■ PAGE TEXT ■
-=-=-=-=-
Furthermore, in 2007, legislation was introduced in Congress that, if enacted, would have required holders that acquired instruments such as your securities after the bill was enacted to accrue interest income over the term of such instruments even though there will be no interest payments over the term of such instruments. It is not possible to predict whether a similar or identical bill will be enacted in the future, or whether any such bill would affect the tax treatment of your securities.
It is impossible to predict what any such legislation or administrative or regulatory guidance might provide, and whether the effective date of any legislation or guidance will affect securities that were issued before the date that such legislation or guidance is issued. You are urged to consult your tax advisor as to the possibility that any legislative or administrative action may adversely affect the tax treatment of your securities.
Backup Withholding and Information Reporting
You will be subject to generally applicable information reporting and backup withholding requirements as discussed in the accompanying prospectus under “United States Taxation — Taxation of Debt Securities — Backup Withholding and Information Reporting — United States Holders” with respect to payments on your securities and, notwithstanding that we do not intend to treat the securities as debt for tax purposes, we intend to backup withhold on such payments with respect to your securities unless you comply with the requirements necessary to avoid backup withholding on debt instruments (in which case you will not be subject to such backup withholding) as set forth under “United States Taxation — Taxation of Debt Securities — Backup Withholding and Information Reporting — United States Holders” in the accompanying prospectus. Please see the discussion under “United States Taxation — Taxation of Debt Securities — Backup Withholding and Information Reporting—United States Holders” in the accompanying prospectus for a description of the applicability of the backup withholding and information reporting rules to payments made on your securities.
-=-=-=-=-
■ STORED DATA ■
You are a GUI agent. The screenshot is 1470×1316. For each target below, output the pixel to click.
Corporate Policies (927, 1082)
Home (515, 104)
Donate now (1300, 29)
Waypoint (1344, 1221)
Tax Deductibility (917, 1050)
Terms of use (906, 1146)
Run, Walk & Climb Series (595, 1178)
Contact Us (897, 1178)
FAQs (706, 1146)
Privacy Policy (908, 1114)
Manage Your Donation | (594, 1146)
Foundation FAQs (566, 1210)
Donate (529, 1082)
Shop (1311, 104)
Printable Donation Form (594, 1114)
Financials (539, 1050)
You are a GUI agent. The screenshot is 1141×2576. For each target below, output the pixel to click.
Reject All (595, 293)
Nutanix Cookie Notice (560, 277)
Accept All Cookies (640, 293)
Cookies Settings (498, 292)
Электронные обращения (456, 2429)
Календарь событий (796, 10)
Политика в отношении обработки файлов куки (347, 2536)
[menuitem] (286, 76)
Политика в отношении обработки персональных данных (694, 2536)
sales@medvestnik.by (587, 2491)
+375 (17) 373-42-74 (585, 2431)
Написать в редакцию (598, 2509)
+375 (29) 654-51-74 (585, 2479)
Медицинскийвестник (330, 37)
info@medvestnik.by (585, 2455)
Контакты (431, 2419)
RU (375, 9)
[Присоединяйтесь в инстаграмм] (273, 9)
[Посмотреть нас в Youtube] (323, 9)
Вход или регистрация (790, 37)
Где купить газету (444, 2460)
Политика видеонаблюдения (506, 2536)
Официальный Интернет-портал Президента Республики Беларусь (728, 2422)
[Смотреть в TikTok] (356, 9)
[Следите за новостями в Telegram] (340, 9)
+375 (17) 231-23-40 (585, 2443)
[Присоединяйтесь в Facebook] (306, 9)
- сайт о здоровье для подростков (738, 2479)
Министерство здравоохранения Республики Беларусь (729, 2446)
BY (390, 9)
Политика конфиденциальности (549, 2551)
-=-=-=-=-
■ WHAT THE TASK ASKS ■
Transcribe the passage on securities taxation between "Furthermore, in 2007, legislation" and "would affect the tax treatment of your securities.", inclusive. The listing was taken from a different source than the passage on securities taxation.

■ RESULT OF THE EXERCISE ■
Furthermore, in 2007, legislation was introduced in Congress that, if enacted, would have required holders that acquired instruments such as your securities after the bill was enacted to accrue interest income over the term of such instruments even though there will be no interest payments over the term of such instruments. It is not possible to predict whether a similar or identical bill will be enacted in the future, or whether any such bill would affect the tax treatment of your securities.